= OBJECTIVE =
Copy out everything from the line containing "How do I perform: Click 'Add" down to the line containing "point(73,312)", substituting "Auto Restart" for "Auto Reboot" and leaving everything else unchanged.

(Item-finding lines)
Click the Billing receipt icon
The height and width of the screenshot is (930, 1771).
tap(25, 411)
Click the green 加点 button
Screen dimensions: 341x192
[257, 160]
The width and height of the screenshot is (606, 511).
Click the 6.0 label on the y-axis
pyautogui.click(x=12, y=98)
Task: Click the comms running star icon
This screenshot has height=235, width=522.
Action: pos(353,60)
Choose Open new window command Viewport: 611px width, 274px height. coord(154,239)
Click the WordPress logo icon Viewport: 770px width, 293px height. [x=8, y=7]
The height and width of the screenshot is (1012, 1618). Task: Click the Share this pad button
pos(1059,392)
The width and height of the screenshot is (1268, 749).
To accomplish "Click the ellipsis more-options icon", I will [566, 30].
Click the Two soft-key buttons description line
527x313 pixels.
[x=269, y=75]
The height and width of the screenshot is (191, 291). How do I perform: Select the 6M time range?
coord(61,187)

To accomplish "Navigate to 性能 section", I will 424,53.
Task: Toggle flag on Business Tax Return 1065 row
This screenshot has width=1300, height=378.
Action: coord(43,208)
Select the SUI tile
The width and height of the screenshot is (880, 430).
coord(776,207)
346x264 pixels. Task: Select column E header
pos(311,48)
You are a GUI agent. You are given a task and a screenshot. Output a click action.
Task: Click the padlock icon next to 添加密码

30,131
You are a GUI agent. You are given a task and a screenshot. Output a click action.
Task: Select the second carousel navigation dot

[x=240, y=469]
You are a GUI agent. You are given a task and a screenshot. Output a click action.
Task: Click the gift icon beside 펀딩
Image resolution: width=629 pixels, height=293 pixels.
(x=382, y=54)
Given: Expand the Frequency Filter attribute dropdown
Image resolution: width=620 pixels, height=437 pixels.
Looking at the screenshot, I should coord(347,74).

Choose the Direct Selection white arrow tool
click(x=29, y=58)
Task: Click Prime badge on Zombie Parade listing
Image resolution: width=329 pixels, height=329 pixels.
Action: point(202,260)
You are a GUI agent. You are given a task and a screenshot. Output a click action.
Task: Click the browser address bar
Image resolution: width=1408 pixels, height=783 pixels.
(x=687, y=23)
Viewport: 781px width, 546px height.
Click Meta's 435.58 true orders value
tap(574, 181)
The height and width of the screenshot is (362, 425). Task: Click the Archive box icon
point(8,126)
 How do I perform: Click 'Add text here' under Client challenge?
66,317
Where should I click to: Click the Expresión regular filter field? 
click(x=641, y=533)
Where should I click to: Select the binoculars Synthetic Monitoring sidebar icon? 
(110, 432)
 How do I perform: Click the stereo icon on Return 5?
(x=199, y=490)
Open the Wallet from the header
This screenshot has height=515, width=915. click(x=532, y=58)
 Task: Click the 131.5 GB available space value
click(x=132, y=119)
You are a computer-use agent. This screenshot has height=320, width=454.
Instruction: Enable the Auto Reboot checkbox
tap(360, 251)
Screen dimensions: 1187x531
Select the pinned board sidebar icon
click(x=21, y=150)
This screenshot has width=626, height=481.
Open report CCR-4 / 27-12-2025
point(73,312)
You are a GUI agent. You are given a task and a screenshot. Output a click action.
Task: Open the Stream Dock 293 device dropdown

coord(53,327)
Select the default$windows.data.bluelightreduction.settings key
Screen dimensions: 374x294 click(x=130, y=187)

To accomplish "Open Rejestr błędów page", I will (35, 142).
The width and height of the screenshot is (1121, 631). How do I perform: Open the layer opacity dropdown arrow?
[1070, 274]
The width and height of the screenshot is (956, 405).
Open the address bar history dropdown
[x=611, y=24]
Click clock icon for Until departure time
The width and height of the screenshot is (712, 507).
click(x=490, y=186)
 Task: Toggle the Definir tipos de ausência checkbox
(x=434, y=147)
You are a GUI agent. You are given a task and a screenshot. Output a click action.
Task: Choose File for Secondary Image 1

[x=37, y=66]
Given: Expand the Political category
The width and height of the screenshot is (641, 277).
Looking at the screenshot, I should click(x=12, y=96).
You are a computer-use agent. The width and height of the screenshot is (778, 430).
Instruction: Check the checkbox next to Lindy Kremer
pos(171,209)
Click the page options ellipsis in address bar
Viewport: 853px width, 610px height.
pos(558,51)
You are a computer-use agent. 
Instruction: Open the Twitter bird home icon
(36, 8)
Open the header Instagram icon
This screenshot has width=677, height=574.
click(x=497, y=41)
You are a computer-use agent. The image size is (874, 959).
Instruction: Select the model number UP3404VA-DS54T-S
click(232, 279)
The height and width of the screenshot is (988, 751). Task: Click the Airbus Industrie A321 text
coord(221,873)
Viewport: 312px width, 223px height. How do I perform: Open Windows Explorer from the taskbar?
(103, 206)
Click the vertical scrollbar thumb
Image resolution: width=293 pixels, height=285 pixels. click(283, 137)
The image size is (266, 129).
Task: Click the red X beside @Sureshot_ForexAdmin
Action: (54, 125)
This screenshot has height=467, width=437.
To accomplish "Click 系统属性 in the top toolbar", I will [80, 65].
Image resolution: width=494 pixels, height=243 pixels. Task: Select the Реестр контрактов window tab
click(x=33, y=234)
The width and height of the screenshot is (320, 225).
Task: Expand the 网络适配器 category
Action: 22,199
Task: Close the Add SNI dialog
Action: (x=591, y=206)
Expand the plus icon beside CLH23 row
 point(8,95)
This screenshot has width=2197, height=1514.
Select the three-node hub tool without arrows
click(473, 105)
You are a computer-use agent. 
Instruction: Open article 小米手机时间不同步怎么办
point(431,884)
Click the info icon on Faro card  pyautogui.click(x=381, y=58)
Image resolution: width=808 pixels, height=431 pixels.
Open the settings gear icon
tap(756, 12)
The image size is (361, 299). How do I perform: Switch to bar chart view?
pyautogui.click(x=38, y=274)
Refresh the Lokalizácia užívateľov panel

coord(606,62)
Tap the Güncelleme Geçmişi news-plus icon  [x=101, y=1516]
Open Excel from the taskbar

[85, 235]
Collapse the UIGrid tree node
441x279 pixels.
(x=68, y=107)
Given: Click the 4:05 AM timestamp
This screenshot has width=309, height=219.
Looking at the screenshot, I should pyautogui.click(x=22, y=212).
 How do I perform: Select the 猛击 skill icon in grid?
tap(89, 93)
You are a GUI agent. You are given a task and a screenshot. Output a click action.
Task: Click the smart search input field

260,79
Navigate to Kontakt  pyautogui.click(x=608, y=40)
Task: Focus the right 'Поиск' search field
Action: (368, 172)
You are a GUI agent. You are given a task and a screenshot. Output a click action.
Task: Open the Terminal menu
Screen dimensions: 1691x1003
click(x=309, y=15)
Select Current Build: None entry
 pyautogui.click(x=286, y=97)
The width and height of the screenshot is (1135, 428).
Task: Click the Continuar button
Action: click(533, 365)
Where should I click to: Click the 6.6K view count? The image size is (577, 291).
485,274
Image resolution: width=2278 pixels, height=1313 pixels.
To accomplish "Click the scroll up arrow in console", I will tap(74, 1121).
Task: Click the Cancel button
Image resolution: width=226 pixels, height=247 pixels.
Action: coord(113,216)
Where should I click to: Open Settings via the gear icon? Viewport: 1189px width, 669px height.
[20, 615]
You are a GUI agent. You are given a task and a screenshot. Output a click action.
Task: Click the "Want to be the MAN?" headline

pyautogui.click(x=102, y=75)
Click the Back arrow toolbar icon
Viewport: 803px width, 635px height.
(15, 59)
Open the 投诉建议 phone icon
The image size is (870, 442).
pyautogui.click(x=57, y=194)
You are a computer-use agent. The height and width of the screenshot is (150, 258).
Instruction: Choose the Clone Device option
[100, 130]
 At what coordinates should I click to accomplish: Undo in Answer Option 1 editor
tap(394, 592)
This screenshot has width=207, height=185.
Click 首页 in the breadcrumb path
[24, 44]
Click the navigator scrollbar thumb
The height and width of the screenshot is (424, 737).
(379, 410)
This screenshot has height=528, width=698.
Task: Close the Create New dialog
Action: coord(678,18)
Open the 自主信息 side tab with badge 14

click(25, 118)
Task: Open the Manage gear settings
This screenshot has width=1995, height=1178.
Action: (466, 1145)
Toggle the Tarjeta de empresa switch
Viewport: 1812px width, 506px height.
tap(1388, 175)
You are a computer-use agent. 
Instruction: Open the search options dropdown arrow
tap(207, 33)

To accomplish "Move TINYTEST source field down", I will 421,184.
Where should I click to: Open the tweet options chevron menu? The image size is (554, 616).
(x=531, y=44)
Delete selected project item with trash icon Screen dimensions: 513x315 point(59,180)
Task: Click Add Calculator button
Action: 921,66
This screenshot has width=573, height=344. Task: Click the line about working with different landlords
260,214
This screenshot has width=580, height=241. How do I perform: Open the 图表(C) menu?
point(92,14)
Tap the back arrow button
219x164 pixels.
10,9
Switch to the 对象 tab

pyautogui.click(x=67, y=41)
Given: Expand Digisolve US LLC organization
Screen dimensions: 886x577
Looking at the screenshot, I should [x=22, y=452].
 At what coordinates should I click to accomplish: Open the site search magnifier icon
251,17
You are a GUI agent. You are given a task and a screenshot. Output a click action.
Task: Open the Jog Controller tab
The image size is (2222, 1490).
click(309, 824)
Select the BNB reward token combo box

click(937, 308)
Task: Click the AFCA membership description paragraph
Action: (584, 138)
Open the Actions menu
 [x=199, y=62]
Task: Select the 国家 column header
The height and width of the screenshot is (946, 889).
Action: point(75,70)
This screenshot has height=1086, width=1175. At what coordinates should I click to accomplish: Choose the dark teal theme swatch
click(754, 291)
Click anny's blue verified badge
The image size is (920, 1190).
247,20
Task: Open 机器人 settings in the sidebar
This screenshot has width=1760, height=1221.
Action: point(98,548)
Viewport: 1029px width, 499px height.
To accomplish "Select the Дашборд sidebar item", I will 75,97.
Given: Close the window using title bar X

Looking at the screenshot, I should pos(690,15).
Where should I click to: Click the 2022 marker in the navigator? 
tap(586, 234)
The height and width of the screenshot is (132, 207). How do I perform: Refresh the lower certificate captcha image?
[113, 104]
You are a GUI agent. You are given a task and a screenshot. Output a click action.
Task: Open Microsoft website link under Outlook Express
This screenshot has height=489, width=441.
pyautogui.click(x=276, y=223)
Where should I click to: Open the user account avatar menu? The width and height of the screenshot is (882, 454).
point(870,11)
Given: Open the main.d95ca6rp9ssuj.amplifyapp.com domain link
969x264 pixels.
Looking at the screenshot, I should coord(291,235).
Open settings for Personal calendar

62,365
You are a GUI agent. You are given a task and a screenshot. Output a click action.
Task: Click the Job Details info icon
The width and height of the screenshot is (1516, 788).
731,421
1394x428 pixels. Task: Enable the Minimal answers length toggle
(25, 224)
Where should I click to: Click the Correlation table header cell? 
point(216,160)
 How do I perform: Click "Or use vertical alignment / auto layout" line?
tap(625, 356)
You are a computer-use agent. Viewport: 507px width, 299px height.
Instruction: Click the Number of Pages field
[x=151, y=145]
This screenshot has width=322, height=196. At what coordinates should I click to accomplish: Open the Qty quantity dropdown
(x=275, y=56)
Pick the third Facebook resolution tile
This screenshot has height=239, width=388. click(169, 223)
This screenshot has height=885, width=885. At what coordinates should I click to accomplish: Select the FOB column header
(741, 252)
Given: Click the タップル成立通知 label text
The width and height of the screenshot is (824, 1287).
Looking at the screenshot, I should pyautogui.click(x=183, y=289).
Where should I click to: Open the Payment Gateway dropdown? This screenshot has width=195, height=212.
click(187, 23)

= COMPLETED EXERCISE =
 How do I perform: Click 'Add text here' under Client challenge?
66,317
Where should I click to: Click the Expresión regular filter field? 
click(x=641, y=533)
Where should I click to: Select the binoculars Synthetic Monitoring sidebar icon? 
(110, 432)
 How do I perform: Click the stereo icon on Return 5?
(x=199, y=490)
Open the Wallet from the header
This screenshot has height=515, width=915. click(x=532, y=58)
 Task: Click the 131.5 GB available space value
click(x=132, y=119)
You are a computer-use agent. This screenshot has height=320, width=454.
Instruction: Enable the Auto Restart checkbox
tap(360, 251)
Screen dimensions: 1187x531
Select the pinned board sidebar icon
click(x=21, y=150)
This screenshot has width=626, height=481.
Open report CCR-4 / 27-12-2025
point(73,312)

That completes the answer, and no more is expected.